My eldest son Paul lives with his family in the Pyrenees, or near them. They own some land there and are doing up a ruin of a house to live in. To help finance the project they are trying to sell some of the land and another ruin. I just received this email from Paul.
We've just had a very uncomfortable few days with a couple of guests who'd come to look at the ruin and the land. Sarah ended up nearly chucking them out and said she'd rather work seven days a week for years than have them as neighbours. The woman was a bloody awful sanctimonious New Ager, absolutely no respect at all. I prefer "ordinary" people; fuck, I prefer people with really big tellies and who wash their cars on Sunday mornings!
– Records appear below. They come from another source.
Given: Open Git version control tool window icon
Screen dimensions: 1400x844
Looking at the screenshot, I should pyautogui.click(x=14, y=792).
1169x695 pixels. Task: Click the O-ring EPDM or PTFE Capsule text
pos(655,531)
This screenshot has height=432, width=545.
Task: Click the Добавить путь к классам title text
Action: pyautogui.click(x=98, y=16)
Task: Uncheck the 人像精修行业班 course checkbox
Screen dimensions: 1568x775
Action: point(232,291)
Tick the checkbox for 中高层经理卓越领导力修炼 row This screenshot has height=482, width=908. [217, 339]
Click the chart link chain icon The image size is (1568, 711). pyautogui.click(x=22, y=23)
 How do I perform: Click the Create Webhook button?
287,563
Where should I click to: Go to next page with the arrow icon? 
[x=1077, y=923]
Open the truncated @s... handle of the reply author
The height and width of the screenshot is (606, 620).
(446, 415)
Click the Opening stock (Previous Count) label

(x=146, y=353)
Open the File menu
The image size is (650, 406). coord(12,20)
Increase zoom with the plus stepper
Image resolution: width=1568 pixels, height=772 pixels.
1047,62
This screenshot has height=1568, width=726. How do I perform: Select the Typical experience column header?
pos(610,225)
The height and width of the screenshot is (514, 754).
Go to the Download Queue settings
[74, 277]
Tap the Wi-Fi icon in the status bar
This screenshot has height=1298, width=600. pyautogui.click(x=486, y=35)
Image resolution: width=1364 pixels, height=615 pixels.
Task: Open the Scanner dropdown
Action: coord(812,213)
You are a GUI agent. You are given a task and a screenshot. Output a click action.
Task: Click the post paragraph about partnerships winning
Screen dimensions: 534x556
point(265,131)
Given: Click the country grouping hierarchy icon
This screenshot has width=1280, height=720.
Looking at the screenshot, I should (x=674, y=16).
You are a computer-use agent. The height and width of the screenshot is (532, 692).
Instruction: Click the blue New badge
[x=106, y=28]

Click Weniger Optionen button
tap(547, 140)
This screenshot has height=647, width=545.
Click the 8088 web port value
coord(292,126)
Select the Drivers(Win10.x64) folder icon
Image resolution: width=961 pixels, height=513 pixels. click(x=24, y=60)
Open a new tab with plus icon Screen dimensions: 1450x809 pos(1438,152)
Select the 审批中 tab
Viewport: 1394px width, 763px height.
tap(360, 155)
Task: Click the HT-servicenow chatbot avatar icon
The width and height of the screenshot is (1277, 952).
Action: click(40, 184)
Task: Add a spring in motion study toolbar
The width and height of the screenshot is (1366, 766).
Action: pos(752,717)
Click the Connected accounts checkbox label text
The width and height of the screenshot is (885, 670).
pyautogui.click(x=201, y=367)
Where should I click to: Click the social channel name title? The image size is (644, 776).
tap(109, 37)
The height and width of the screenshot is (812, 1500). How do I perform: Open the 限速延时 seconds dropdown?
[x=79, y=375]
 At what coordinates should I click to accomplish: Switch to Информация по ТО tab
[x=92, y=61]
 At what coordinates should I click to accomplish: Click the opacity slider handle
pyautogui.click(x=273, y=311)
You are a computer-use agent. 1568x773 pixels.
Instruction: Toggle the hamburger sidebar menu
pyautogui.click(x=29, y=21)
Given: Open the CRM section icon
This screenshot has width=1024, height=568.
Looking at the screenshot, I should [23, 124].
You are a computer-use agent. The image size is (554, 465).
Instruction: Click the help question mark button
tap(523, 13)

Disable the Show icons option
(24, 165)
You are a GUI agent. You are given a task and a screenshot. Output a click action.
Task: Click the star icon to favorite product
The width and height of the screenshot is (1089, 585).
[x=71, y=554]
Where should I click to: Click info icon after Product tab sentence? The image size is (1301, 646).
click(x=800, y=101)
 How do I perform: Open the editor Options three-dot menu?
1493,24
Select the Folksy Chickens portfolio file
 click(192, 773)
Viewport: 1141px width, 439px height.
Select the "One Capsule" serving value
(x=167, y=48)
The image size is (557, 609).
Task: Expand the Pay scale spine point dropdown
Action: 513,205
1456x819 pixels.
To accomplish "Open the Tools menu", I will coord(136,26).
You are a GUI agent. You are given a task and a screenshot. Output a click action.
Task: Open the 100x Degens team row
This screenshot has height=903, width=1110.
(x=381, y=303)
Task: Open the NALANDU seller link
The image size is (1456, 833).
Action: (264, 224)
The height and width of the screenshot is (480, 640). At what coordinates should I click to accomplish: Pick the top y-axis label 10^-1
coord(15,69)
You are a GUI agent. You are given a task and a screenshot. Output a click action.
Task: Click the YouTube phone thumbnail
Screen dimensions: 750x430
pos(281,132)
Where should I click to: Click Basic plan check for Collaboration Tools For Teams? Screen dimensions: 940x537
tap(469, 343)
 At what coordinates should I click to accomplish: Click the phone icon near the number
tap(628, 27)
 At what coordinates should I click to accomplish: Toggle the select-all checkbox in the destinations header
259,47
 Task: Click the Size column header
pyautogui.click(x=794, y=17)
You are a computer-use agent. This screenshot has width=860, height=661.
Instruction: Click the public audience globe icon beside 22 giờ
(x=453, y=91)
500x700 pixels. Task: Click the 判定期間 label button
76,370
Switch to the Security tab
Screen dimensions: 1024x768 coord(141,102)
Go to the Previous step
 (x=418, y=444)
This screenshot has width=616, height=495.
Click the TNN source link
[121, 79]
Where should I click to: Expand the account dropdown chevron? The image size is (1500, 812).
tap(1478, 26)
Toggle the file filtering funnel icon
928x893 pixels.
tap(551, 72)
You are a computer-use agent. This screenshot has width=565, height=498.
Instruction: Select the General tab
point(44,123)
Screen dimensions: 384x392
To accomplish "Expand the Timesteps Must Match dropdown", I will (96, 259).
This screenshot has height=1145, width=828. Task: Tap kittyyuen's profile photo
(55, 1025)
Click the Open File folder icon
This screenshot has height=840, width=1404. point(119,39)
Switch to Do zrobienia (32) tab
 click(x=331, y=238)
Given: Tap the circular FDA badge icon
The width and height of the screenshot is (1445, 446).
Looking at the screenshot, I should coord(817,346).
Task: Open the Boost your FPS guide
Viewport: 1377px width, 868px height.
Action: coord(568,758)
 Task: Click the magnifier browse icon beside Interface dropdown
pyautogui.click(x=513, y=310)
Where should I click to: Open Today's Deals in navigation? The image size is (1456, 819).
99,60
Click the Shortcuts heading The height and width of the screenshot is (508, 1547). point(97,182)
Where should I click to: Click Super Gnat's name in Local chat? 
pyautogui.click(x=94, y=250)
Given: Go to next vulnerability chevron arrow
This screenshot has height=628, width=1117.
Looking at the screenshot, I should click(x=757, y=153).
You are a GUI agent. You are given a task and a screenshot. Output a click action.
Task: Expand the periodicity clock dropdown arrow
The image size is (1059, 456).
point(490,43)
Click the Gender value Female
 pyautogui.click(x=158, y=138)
Anyway, we've got some other people interested including a pretty sound French guy who'd make a good neighbour I think. We've set the "hippy filter" to maximum strength now - anyone named after a tree, a rock, a pagan festival or a heavenly body is out for a fucking start! Someone e-mailed us this morning saying that they loved the advert, but would wait a couple of months & if it was still unsold that might be the time! Fuck off! Her name was Saphire apparently. I should have put "fruitcakes need not apply" at the bottom of the ad!
How the hell did something so good as the original hippy ideal turn into such a nightmare. We've got kids round here called fucking Leaf and Tree - for fuck's sake. What next eh!